Applicant's Statement
I certify that all information I have provided is true, complete and correct.
I understand that any information provided by me that is found to be false, incomplete or misrepresented, will be cause to (i) cancel further consideration of this application, or (ii) immediately discharge me from the employer's service, whenever it is discovered.
I expressly authorize, without reservation, the employer, its representatives, employees or agents to contact and obtain information from all references (personal and professional), employers, public agencies, licensing authorities and educational institutions and to otherwise verify the accuracy of all information provided by me in this application, resume or job interview. I hereby waive any and all rights and claims I may have regarding the employer, its agents, employees or representative, for seeking, gathering, and using such information in the employment process and all other persons, corporations or organizations for furnishing such information about me.
If I am hired, I understand that I am free to resign at any time, with or without cause and without prior notice, and the employer reserves the same right to terminate my employment at any time, with or without cause and without prior notice, except as may be required by law. This application does not constitute contract for employment for any specified period or definite duration.

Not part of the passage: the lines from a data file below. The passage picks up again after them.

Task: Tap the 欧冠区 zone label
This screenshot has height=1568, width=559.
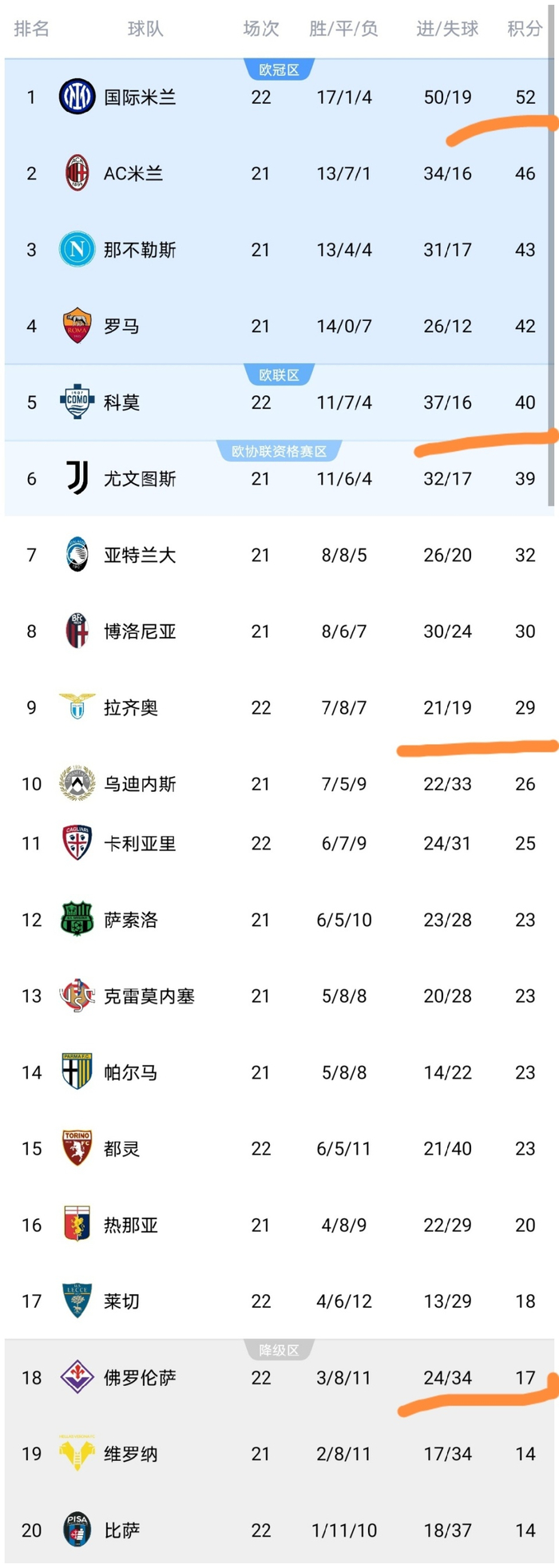Action: pos(279,70)
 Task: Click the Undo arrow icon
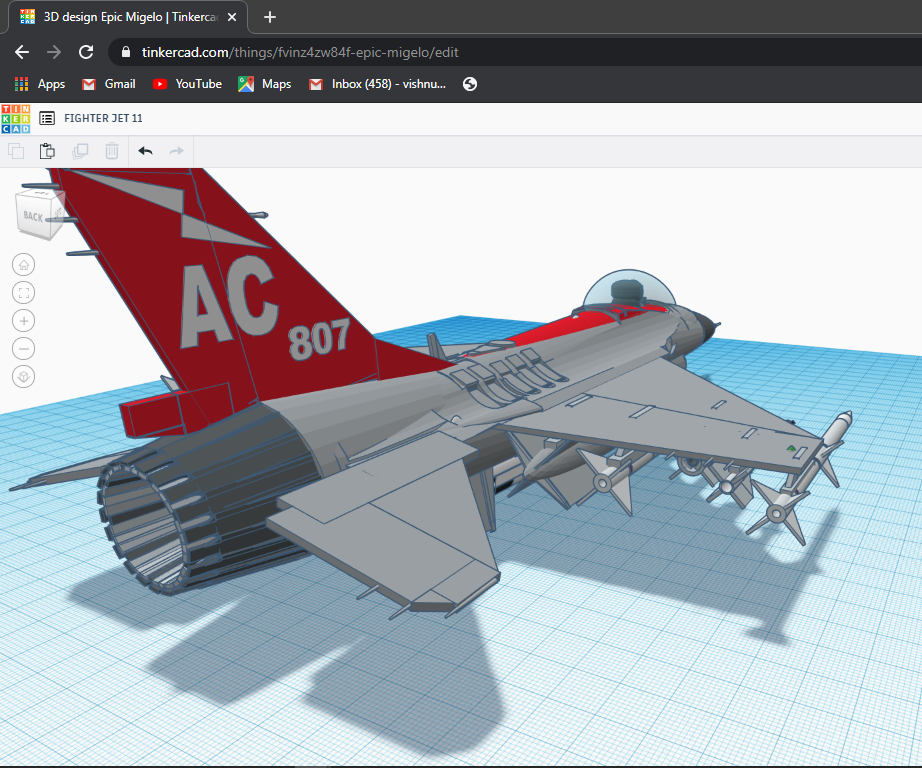tap(145, 150)
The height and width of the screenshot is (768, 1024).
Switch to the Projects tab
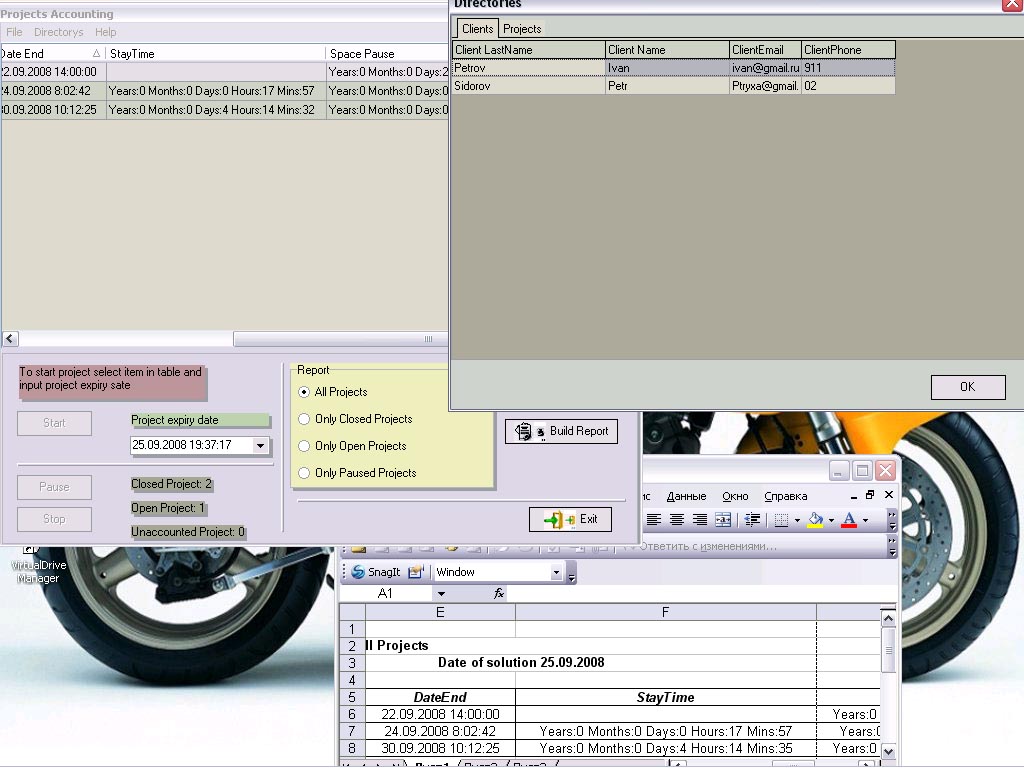coord(522,29)
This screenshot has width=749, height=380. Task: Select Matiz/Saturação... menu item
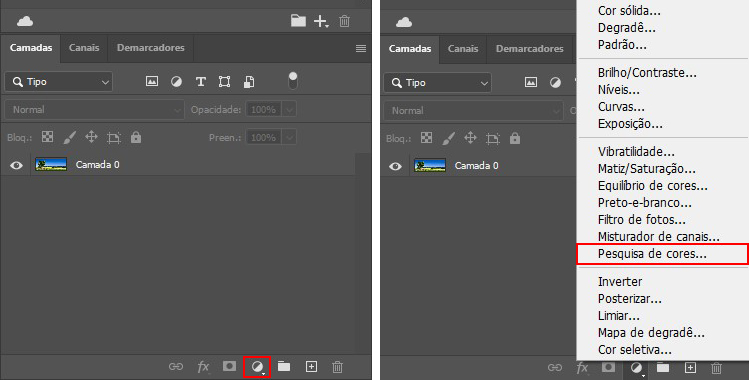[647, 169]
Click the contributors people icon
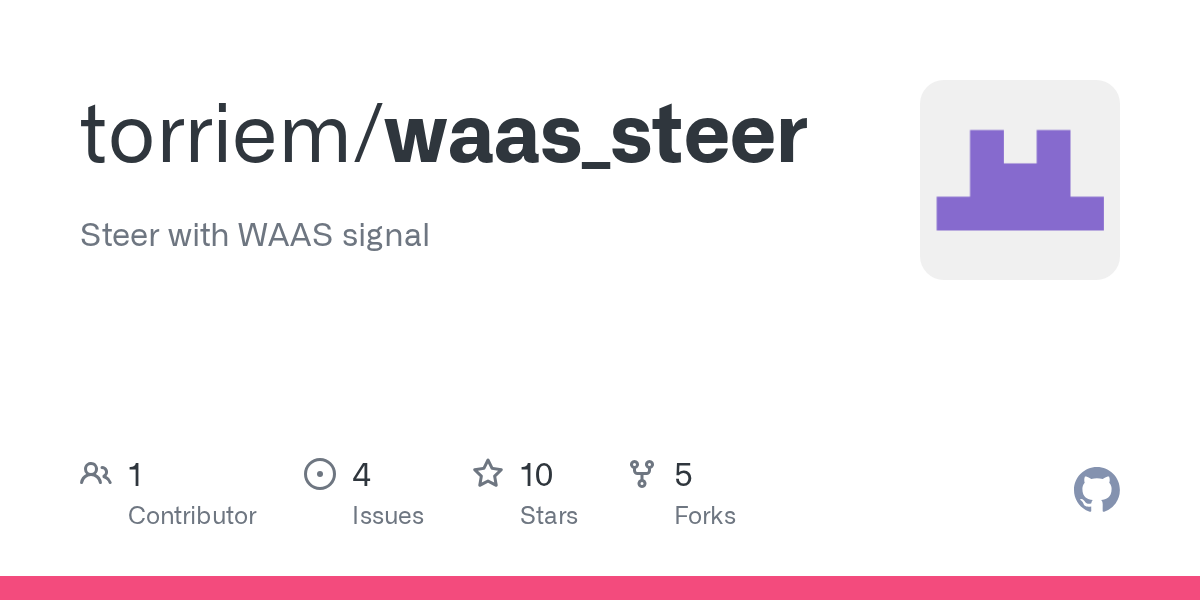 [x=96, y=474]
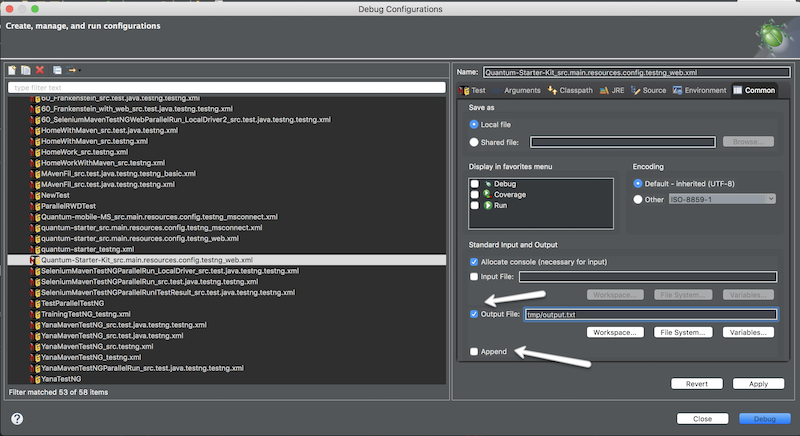Uncheck the Output File checkbox
The width and height of the screenshot is (800, 436).
pyautogui.click(x=475, y=314)
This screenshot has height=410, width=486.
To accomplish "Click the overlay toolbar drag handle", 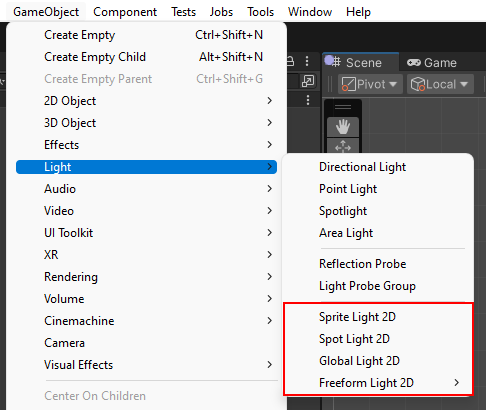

I understand that no representative of the employer is authorized to make any assurances to the contrary and that no implied oral or written agreements contrary to the foregoing express language are valid unless they are in writing and signed by the employer's president.
I further understand that an offer of employment is conditional based on proper employment authorization, favorable background verification, ability to perform the essential functions of the job (wit or without reasonable accommodations) and passing a pre-employment drug screen.
Minnesota law prohibits smoking in medical facilities, therefore the applicant agrees to refrain from tobacco products within the facility, surrounding grounds, or company owned vehicles.
I also understand that if I am hired, I will be required to provide proof of identity and legal authority to work in the United States and that federal immigration laws require me to complete and I-9 Form.